# Sony decides not to appeal £250,000 fine handed out over PS hacks



## Ares (Nov 23, 2009)

*Sony decides not to appeal £250,000 fine handed out over PlayStation hacks*

Sony has decided not to appeal the £250,000 ($394,500) fine it was handed by the Information Commissioner’s Office after the April 2011 PlayStation Network hack which caused 77 million accounts to be compromised. 










ICO fined the firm back in January, after finding that the breach was “preventable” and that Sony, as a business, “should have known better” as the occurrence fell under the Data Protection Act. 

Sony said it dropped the appeal “after careful consideration,” as part of its “commitment to protect the confidentiality of our network security from disclosures in the course of the proceeding.” 

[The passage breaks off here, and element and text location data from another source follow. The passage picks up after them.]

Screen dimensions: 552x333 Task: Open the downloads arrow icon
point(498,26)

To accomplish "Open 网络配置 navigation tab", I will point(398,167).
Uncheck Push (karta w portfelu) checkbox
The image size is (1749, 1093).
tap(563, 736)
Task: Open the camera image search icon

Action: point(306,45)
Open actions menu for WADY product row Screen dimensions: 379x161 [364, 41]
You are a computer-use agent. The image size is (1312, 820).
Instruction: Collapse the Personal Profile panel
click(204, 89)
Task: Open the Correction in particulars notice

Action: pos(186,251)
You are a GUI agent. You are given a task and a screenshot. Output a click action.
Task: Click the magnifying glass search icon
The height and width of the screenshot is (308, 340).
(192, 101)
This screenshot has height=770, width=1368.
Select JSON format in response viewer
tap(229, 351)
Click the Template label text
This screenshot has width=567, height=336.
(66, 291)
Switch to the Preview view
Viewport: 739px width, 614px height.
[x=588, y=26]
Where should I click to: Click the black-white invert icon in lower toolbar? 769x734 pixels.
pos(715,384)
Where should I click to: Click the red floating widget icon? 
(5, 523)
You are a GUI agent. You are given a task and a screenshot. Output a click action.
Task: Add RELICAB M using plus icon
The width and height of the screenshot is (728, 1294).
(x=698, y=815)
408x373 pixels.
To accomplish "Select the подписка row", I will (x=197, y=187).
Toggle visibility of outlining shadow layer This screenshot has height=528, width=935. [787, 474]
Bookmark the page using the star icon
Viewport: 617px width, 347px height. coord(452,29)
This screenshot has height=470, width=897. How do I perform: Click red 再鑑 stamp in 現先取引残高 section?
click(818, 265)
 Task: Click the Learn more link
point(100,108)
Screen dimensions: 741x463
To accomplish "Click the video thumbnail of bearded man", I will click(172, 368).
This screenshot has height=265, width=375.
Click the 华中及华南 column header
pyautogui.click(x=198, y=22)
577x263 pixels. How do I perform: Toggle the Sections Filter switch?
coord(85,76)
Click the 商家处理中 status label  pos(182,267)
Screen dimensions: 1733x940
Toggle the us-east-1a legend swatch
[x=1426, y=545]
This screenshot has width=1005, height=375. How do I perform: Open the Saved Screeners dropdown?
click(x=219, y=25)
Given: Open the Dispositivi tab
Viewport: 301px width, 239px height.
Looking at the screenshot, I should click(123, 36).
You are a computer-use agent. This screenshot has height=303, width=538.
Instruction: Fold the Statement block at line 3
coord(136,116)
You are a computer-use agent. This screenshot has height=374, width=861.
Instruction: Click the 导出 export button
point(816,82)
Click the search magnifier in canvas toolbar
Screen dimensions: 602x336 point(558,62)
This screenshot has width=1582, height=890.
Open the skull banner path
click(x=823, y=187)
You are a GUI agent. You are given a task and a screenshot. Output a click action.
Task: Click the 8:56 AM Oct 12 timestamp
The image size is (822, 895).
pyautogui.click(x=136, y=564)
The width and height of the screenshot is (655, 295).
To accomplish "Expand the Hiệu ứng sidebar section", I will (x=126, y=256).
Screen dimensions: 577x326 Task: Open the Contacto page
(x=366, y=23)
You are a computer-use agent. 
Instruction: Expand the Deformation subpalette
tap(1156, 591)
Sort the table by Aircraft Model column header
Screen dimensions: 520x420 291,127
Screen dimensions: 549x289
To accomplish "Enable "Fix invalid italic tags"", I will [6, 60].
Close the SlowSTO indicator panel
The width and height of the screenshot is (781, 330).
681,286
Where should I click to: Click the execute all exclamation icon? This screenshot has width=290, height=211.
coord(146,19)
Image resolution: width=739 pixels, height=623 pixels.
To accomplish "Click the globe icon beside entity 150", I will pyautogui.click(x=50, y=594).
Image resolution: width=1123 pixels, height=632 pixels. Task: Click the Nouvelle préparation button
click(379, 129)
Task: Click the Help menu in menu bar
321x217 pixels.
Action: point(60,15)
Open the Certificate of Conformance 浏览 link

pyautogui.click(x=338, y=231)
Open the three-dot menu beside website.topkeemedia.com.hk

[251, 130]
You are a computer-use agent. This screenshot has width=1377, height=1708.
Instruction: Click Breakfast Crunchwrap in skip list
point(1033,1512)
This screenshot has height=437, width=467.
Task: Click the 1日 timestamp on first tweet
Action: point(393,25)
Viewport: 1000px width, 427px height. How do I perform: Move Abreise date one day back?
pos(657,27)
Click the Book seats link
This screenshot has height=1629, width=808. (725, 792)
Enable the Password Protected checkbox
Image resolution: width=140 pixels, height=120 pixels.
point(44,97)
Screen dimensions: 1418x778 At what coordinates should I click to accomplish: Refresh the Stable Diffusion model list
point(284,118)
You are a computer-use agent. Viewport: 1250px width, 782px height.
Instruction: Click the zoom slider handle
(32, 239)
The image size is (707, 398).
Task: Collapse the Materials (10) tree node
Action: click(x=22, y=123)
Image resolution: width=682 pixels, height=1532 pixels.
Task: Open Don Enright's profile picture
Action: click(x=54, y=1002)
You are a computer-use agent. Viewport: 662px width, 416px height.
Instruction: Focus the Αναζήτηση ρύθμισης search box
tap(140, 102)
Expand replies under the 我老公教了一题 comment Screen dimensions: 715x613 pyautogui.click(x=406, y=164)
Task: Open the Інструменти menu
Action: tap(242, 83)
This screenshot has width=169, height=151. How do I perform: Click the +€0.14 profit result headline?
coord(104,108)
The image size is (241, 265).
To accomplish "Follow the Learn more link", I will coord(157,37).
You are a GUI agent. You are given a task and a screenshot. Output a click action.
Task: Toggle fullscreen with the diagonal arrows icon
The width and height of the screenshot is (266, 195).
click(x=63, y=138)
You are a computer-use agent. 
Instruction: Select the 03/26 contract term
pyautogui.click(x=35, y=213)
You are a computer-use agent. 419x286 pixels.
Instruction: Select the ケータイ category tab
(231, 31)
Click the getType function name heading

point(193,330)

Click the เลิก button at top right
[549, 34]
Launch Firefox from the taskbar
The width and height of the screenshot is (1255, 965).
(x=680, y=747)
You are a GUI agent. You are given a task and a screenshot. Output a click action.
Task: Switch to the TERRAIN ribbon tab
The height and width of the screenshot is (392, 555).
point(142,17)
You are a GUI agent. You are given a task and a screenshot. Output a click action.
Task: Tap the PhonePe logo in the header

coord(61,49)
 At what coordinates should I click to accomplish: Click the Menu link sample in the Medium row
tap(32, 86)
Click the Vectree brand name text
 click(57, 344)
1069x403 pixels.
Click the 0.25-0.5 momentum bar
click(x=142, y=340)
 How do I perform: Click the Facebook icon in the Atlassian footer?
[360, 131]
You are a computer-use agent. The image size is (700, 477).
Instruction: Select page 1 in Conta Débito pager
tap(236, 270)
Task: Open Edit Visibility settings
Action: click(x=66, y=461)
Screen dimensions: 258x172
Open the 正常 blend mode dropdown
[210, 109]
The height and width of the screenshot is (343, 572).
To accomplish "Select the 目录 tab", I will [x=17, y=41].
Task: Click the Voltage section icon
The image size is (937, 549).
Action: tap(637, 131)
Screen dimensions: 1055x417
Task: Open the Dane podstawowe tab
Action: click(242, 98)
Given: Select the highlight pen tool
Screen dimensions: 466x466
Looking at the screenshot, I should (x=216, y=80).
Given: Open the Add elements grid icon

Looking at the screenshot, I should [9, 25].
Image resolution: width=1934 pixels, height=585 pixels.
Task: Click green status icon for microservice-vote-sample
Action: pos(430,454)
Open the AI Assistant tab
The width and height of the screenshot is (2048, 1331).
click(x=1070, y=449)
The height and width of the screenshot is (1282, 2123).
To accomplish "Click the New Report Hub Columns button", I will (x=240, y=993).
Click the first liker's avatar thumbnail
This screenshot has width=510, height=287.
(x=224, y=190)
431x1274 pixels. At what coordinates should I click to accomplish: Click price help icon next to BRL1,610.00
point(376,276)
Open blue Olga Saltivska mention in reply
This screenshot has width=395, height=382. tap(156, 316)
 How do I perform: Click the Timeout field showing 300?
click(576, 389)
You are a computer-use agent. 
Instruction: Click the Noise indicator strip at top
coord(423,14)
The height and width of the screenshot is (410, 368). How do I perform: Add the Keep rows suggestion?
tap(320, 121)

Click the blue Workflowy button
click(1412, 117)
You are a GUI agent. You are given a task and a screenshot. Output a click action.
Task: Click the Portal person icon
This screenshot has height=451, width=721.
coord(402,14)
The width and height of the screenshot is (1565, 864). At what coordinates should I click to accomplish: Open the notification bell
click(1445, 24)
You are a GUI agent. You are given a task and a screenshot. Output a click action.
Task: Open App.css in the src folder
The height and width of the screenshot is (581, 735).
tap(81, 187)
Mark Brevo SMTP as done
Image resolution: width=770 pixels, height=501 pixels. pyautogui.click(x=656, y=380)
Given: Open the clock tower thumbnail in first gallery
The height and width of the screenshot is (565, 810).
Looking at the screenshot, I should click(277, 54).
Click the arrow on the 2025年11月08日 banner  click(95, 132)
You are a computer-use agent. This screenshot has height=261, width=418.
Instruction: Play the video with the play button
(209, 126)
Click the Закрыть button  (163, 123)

Despite it’s decision not to appeal the fine, Sony said it continues to “disagree with the decision on the merits.”

Source: VG24/7


----------



## 8086 (Aug 4, 2009)

That's a very smart move on Sony's behalf. They got off easy. An appeal would have cost them much much more in attorney fees and court costs.


----------



## Ares (Nov 23, 2009)

I have to agree an add, it would have cost them in public opinion as well.


----------



## tripplej (Oct 23, 2011)

I agree with you guys. This is a win win for Sony. A long drawn out court case would only have negative impact on them. Better to pay the fine and move on and push forward with the ps4.


----------



## Mike Edwards (Mar 10, 2011)

another agreement. just bit the bullet and move on. not worth the bad publicity and court costs


----------